Within the records below, find the line containing "The width and height of the screenshot is (639, 814).". Reproduce it and each line after it exactly, and nothing else.
*** Opening Material provided ***
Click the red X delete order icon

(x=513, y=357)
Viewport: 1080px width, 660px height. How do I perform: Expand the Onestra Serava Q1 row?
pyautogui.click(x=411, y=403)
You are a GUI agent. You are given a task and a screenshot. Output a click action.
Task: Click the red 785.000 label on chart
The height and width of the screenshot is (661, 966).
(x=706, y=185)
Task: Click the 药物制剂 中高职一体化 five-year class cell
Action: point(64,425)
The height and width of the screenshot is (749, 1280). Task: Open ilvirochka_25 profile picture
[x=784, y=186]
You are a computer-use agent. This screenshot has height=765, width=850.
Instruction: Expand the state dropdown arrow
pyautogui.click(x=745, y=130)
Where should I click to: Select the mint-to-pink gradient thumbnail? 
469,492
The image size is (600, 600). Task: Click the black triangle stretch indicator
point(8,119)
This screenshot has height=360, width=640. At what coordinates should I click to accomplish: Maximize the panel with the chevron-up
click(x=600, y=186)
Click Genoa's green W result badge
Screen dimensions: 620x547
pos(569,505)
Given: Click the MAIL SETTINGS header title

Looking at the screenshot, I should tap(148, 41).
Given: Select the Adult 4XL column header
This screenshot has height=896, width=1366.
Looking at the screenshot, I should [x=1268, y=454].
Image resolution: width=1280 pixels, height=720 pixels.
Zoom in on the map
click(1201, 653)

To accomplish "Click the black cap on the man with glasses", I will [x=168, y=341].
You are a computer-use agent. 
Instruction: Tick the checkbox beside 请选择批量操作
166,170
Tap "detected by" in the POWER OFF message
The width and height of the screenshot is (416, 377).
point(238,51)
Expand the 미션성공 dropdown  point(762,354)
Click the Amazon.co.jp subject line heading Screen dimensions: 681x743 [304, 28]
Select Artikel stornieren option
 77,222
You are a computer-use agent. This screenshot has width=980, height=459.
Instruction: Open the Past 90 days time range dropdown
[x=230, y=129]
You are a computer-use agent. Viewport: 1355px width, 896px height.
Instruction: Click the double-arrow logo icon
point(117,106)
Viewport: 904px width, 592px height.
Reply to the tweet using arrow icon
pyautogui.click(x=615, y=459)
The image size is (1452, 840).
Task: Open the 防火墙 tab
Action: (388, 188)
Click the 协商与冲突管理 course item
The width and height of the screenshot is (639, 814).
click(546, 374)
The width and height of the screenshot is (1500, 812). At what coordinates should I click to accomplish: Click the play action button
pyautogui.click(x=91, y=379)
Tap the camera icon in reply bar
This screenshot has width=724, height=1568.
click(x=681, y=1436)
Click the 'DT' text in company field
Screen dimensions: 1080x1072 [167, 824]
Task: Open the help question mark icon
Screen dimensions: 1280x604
*** Closing Material provided ***
**Result of the exercise**
The width and height of the screenshot is (639, 814).
click(546, 374)
The width and height of the screenshot is (1500, 812). At what coordinates should I click to accomplish: Click the play action button
pyautogui.click(x=91, y=379)
Tap the camera icon in reply bar
This screenshot has width=724, height=1568.
click(x=681, y=1436)
Click the 'DT' text in company field
Screen dimensions: 1080x1072 [167, 824]
Task: Open the help question mark icon
Screen dimensions: 1280x604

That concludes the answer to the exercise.